*Texto del documento*.

---

EL MUNDO 03/08/13
ARCADI ESPADA
Querido J:
Espero que tuvieras la oportunidad de escuchar la intervención del presidente Rajoy, la mañana del jueves en el Senado. Porque fue una obra maestra. Su primer discurso fue el mejor que ha pronunciado nunca, y hablamos de un hombre que ha hecho grandes discursos parlamentarios, como aquel inolvidable acerca del plan Ibarretxe. No sé si el discurso puede atribuirse a alguien en concreto, a algún Henri Guaino patrio. Pero es irrelevante: un discurso siempre es del que lo dice, y por lo tanto el presidente, un hombre mate, ortopédico y medroso en otros ámbitos de intervención pública, singularmente frente a los periodistas, alcanzó el jueves su máximo esplendor retórico. El primer gran acierto del discurso fue reconocer y tomar en cuenta el lugar donde iba a pronunciarse, que es el lugar de la política. Se construyó así en torno a normas elementales de la convivencia democrática, como la presunción de inocencia y la necesidad de que sea el acusador quien deba probar las acusaciones. Se preguntaba el presidente, con la finura de un martillo pilón: «¿Cómo puede demostrar alguien que el contenido de las anotaciones escritas en un papel no es cierto? Hay quien dice como argumento que las acusaciones son verosímiles. ¿Y cómo se puede demostrar que lo verosímil no es verdadero? Por mi parte, sólo voy a recordar una cita de Bertrand Russell: ‘La calumnia es siempre sencilla y verosímil’». Antes había golpeado sobre la proporcionalidad inversa, característica de la democracia en red: «Debe imperar el Estado de Derecho, con la presunción de inocencia como base. Si no, esto no sería una democracia, pues con un esfuerzo mínimo se puede llegar a niveles de insidia máximos».
Obviamente, no se trataba de un debate académico, sino de una dura confrontación política, donde ganar y perder. Así el segundo acierto fue la implacable guerra preventiva que desencadenó sobre el líder Rubalcaba, al que inutilizó con sus propias palabras antes de que pronunciara una. «Fin de la cita» fue, inmediatamente, hashtag de moda y el resumen en cuatro palabras de la formidable victoria del presidente. Su recurso retórico no fue, en modo alguno, una versión del Y tú más…, que satirizara WenceslaoFernández Flórez, junto a ‘Azorín’ y Vicent el mejor cronista parlamentario español. El presidente sólo se rindió al Y tú más… en la réplica, cuando aludió al civil Luis Roldán y a la confianza que depositaron en él. Y la verdad es que pudo hacerlo en muchas otras ocasiones, una especialísima, cuando el líder Rubalcaba trató de deslegitimar las victorias electorales del PP aludiendo al doping de la financiación ilegal, él, que hablaba inexorablemente en nombre del Partido Socialista y de Filesa. «Fin de la cita» fue en realidad Fin del debate. Salió el líder Rubalcaba y cualquiera pudo observar, incluso con lástima, a qué le había reducido la estrategia presidencial: dado que llevaba las manos atadas, únicamente podía dar patadas. El discurso del presidente Rajoy no sólo eligió el lugar desde donde iba a hablar él. También dictó el que iba a ocupar su oponente, o sea, el sórdido agujero de Soto del Real.

---

*Registros de datos*.
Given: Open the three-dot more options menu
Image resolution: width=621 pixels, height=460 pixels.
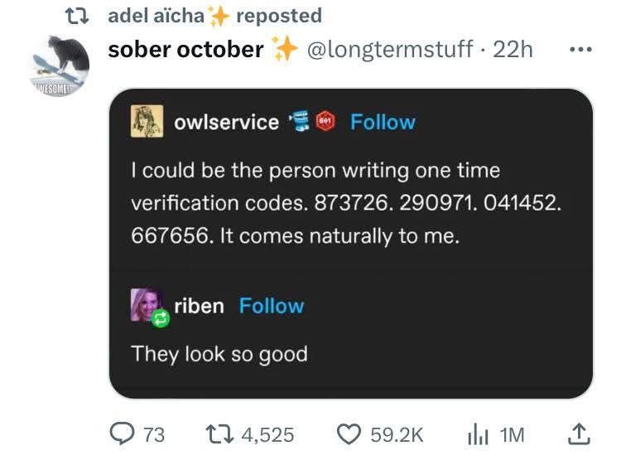Looking at the screenshot, I should [x=580, y=50].
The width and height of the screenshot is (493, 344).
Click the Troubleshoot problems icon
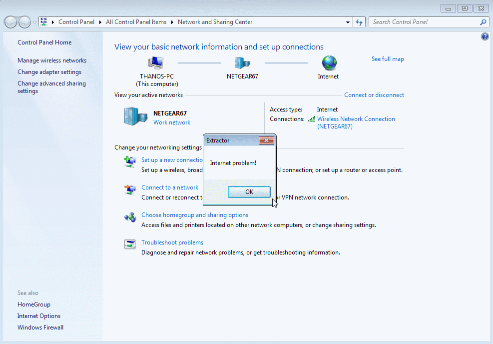tap(130, 245)
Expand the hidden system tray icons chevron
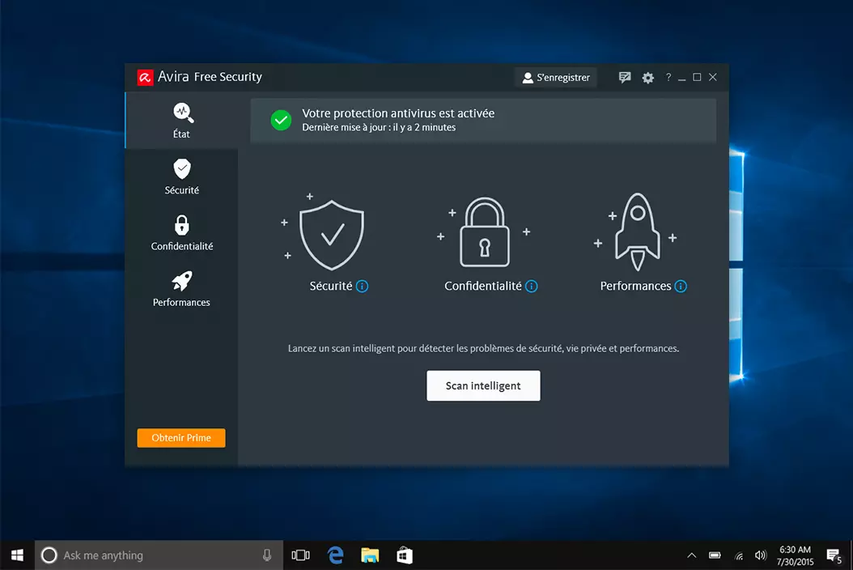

---

*Enunciado 1*. Reformule en forma de lista el párrafo de la carta que comienza con «Obviamente, no se trataba de un debate académico», conservando sus datos principales.
*Enunciado 2*. Cuente las líneas de los registros que contienen la cadena «height» e indique únicamente el número.
La carta y los registros constituyen materiales independientes entre sí.

*Respuesta 1*.
- No se trató de un debate académico, sino de una dura confrontación política en la que se ganaba o se perdía.
- El segundo acierto del presidente Rajoy fue una guerra preventiva contra el líder Rubalcaba, al que inutilizó con sus propias palabras antes de que hablara.
- «Fin de la cita» se convirtió de inmediato en hashtag de moda y en el resumen de la victoria del presidente.
- El recurso no fue una versión del «Y tú más…», satirizado por Wenceslao Fernández Flórez. El presidente solo cedió a él en la réplica, al aludir a Luis Roldán.
- Pudo hacerlo en muchas otras ocasiones, sobre todo cuando Rubalcaba intentó deslegitimar las victorias electorales del PP aludiendo al doping de la financiación ilegal, pese a hablar en nombre del Partido Socialista y de Filesa.
- «Fin de la cita» fue en realidad el fin del debate. Rubalcaba, con las manos atadas, solo podía dar patadas.
- El discurso dictó también el lugar de su oponente: el sórdido agujero de Soto del Real.

*Respuesta 2*. 2